::: SELECTED EXCERPT :::

问题
I write code in C++ which uses a std::unique_ptr u to handle a std::string resource, and I want to dereference u so that I can pass the std::string to a call of the std::string copy constructor:
std::string* copy = new std::string( /*dereference u here*/ );
I know that new or the std::string copy constructor could throw, but this is not my point here. I was just wondering whether dereferencing u could already throw an exception. I find it strange that operator* is not marked noexcept while the std::unique_ptr method get is actually marked noexcept. In other words:
*( u.get() )
is noexcept as a whole while
*u
isn't. Is this a flaw in the standard? I don't get why there could be a difference. Any ideas?
回答1:
unique_ptr::operator*() could involve a call to an operator*() overload for the type you're storing in the unique_ptr. Note that the type stored in a unique_ptr need not be a bare pointer, you can change the type via the nested type D::pointer, where D is the type of the unique_ptr's deleter . This is why the function is not noexcept.

::: SUPPLIED MATERIAL :::

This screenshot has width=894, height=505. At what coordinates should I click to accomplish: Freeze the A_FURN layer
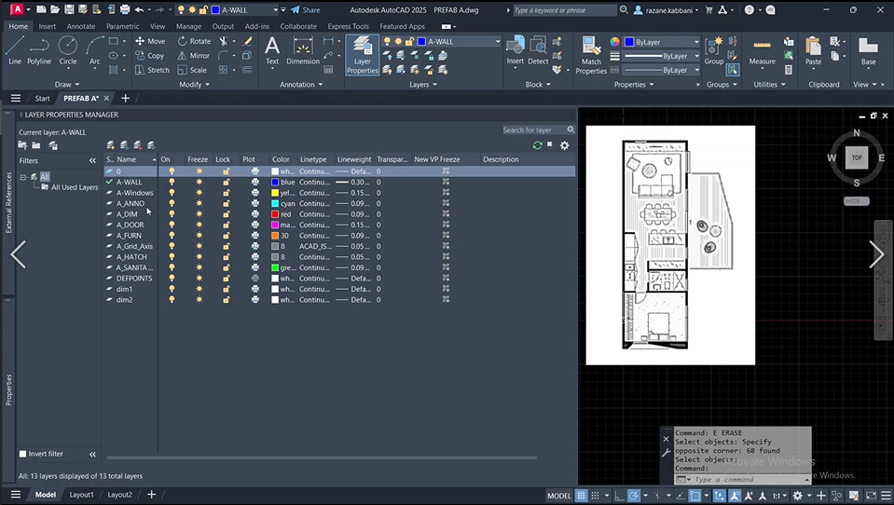(x=199, y=236)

:::

### YOUR TASKS:
**a.** In the unique_ptr thread, which nested type lets you change the type stored in a unique_ptr?
**b.** Rewrite everything in the unique_ptr thread from "is noexcept as" down to "is not noexcept.", putting "defect" in place of "flaw".

### TASK-BY-TASK RESULTS:
**a.** D::pointer, where D is the type of the unique_ptr's deleter.

**b.**
is noexcept as a whole while
*u
isn't. Is this a defect in the standard? I don't get why there could be a difference. Any ideas?
回答1:
unique_ptr::operator*() could involve a call to an operator*() overload for the type you're storing in the unique_ptr. Note that the type stored in a unique_ptr need not be a bare pointer, you can change the type via the nested type D::pointer, where D is the type of the unique_ptr's deleter . This is why the function is not noexcept.